ACTIVITY - In the excerpt about the woman calling for Brent, what did the narrator's partner say happened with this same woman the night before?

PROVIDED TEXT -

She explained that she and Brent had been chilling for a while and yeah, maybe they’d been drinking, but she wouldn’t confirm it. But he got mad, thought he wasn’t wanted, and walked out.
“When was that?”
“Ten minutes ago.”
“Not an hour? Because you said you’d been calling for an hour.”
BOOM! Another truck.
“I know the difference between ten minutes and an hour, boy. It’s been exactly ten minutes.”
“Really. Well, we’ve been standing here for 15 minutes.”
“Okay, 15, then.”
About that time my cell phone rang and it was my partner, saying he’d dealt with this same woman the night before. She and her boyfriend – and I was assuming Brent at this point – had an argument and HE called 911. He also said –
“BRENT!!”
I hung up and went back to her. “Ma’am, one more and you’ll be wearing jailhouse orange – ”
BOOM! Another truck.
” -the rest of the night. Do you understand me?”

GIVEN INFORMATION -

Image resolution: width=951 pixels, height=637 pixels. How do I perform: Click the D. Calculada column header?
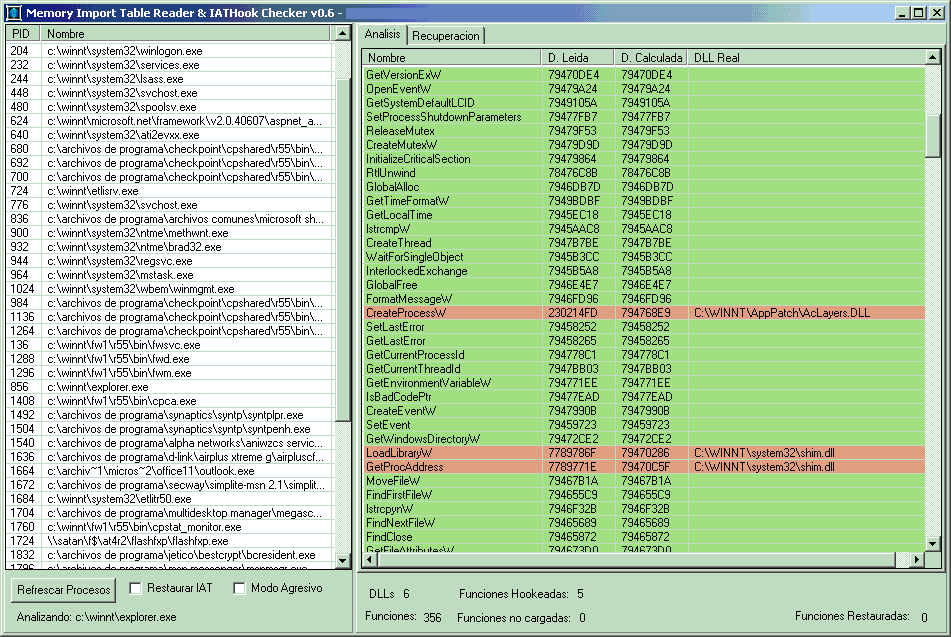click(x=651, y=57)
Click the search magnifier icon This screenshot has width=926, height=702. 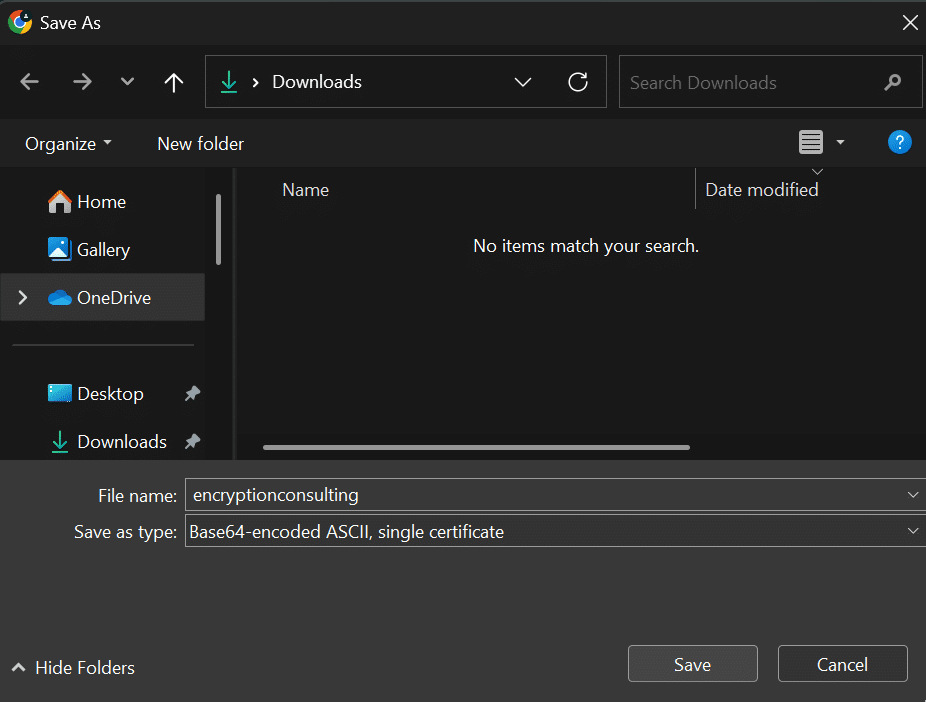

WRITTEN REPLY - She and her boyfriend had an argument, and he called 911.